As data continues to grow, the ability to co-optimize for access, security and economics becomes
a hard requirement, not a nice-to-have. This is the role of lifecycle data management. MinIO offers
a unique suite of features to protect data within and across clouds - both public and private.
MinIO's enterprise data lifecycle management tools, including versioning, object locking and the various
derivative components, satisfy many use cases.
Data doesn't have to live forever: MinIO lifecycle management tools let you define how long data stays on disk before being removed. The length of time is user-defined as a specific date or a number of days after which MinIO begins removing objects.
Lifecycle management rules are per-bucket, and can be built using any combination of object and tag filters. Specify no filter to set the expiry rule for the entire bucket, or specify multiple rules to craft more complex expiry behavior.
MinIO object expiry rules also work with versioned buckets, with some versioning-specific flavor on the side. For example, you can specify an expiry rule on only the non-current versions of objects to maximize the benefits of object versioning without incurring long-term storage costs. Similarly, you can create a lifecycle management rule for deleting objects whose only remaining version is a delete marker.
Bucket expiration rules are fully compliant with MinIO WORM locking and legal holds - objects held under lock remain on disk until the lock expires or is explicitly lifted. Once an object is no longer subject to locking, MinIO begins applying the expiry rules as normal.
MinIO object expiration lifecycle management rules are feature-and-syntax-compatible with AWS Lifecycle Management. MinIO also supports importing an existing rule in JSON format, making it simple to migrate existing AWS expiry rules.

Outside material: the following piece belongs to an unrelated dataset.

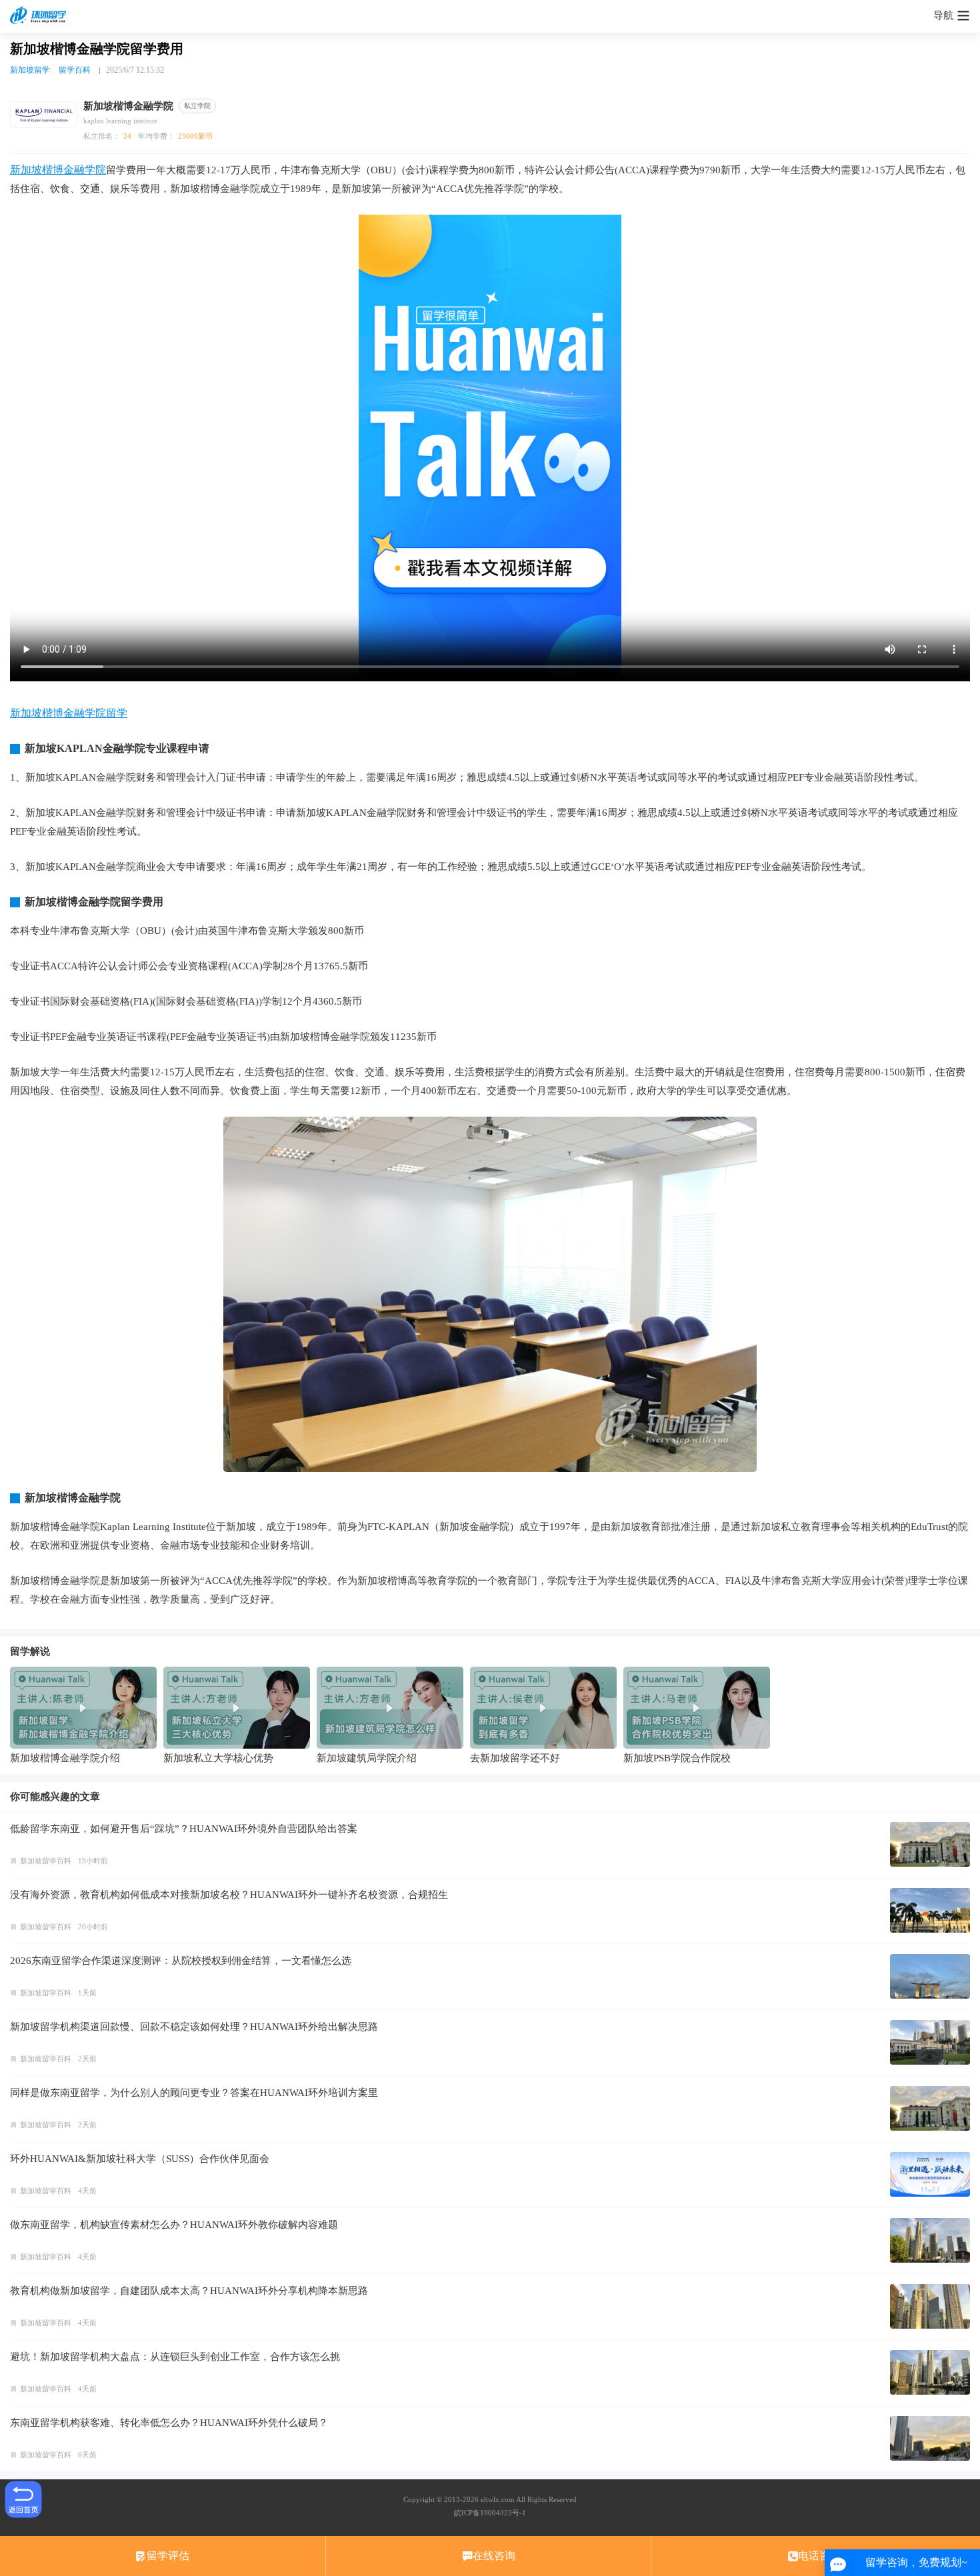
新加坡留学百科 (45, 1861)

MinIO can programmatically configure object storage tiering so that objects transition from one state or class to another based on any number of variables - although the most commonly used are time and frequency of access. This functionality is best understood in the context of tiering. Tiering allows the user to optimize storage cost or functionality to address changing data access patterns. Tiered data storage is generally used in the following scenarios:
Tiering across storage mediums is the best known and most straightforward tiering use case. Here, MinIO abstracts the underlying media and co-optimizes for performance and cost. For example, data may be stored on NVMe or SSD for performance or nearline workloads but tiered to HDD media after a certain period of time or for workloads that value scale over performance. Over time, that data can be further migrated to long-term storage if appropriate.

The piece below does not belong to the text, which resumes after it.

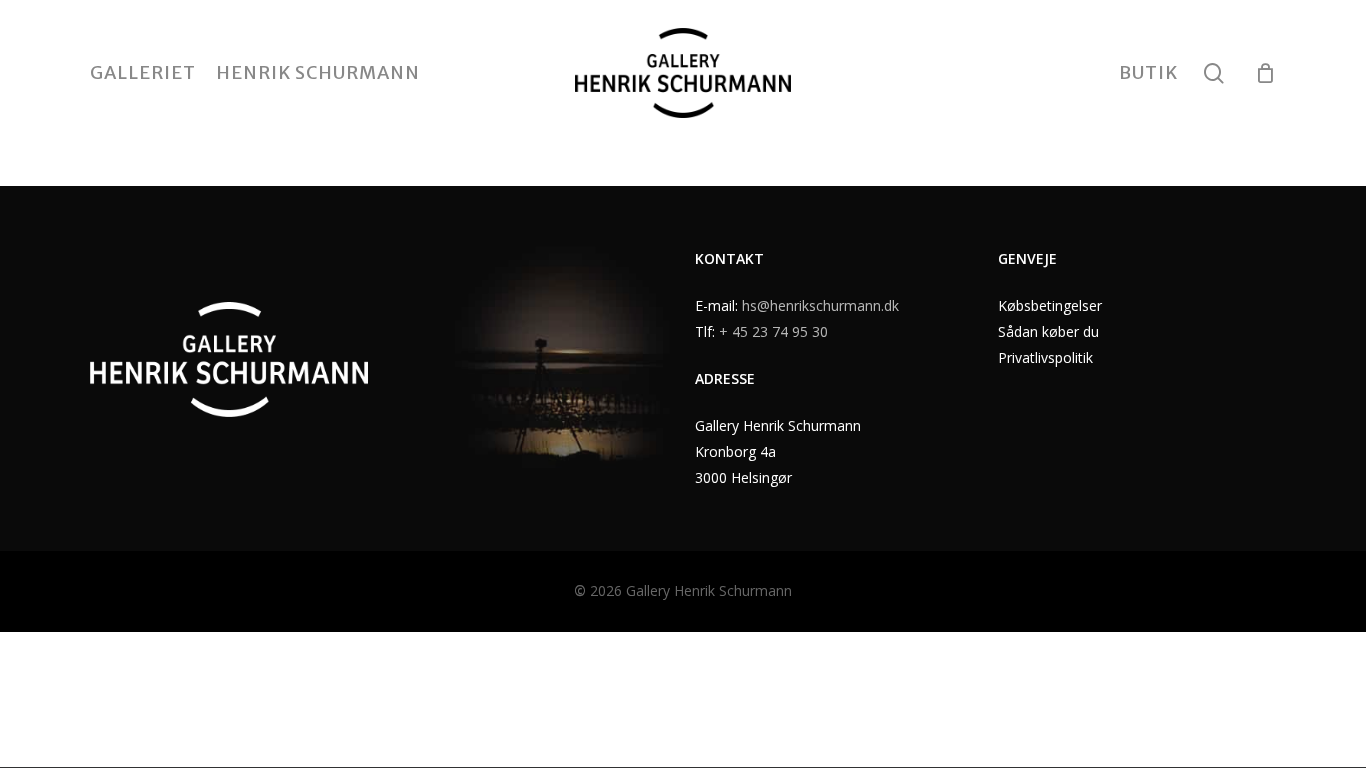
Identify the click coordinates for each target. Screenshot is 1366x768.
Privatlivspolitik (1045, 357)
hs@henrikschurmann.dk (820, 305)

A rapidly emerging use case involves using the public cloud’s inexpensive storage and compute resources as a just another tier for the private cloud. In this use case, nearline, performance-oriented workloads are executed using the appropriate private cloud media. The amount of data is irrelevant, but the value and performance expectations are not. As data volumes increase and performance expectations decrease, enterprises can use the public cloud’s cold storage options to optimize the cost associated with retaining that data and the ability to access it.
This is achieved by running MinIO on the private cloud as well as on the public cloud. Using replication, MinIO can move the data onto inexpensive public cloud options and use MinIO in the public cloud to protect and access it if necessary. In this scenario, the public cloud becomes dumb storage to MinIO in the same way that JBOD’s become dumb storage to MinIO. This approach avoids replacing and adding to obsolete tape infrastructure.
MinIO commonly acts as the primary application storage layer within a public cloud. In this, as in the other use cases, MinIO is the only storage that an application accesses. Applications (and developers) don’t need to know anything other than a storage endpoint. MinIO determines which data belongs where based on administrative parameters. For example, MinIO may determine that block data should be moved to the object layer and which object layer meets the performance and economic goals of the enterprise.
MinIO combines different storage tiering layers and determines the appropriate media to deliver better economics without compromising performance. Applications simply address objects through MinIO, and MinIO transparently applies policy to move objects between tiers and to retain the metadata of that object in the block layer.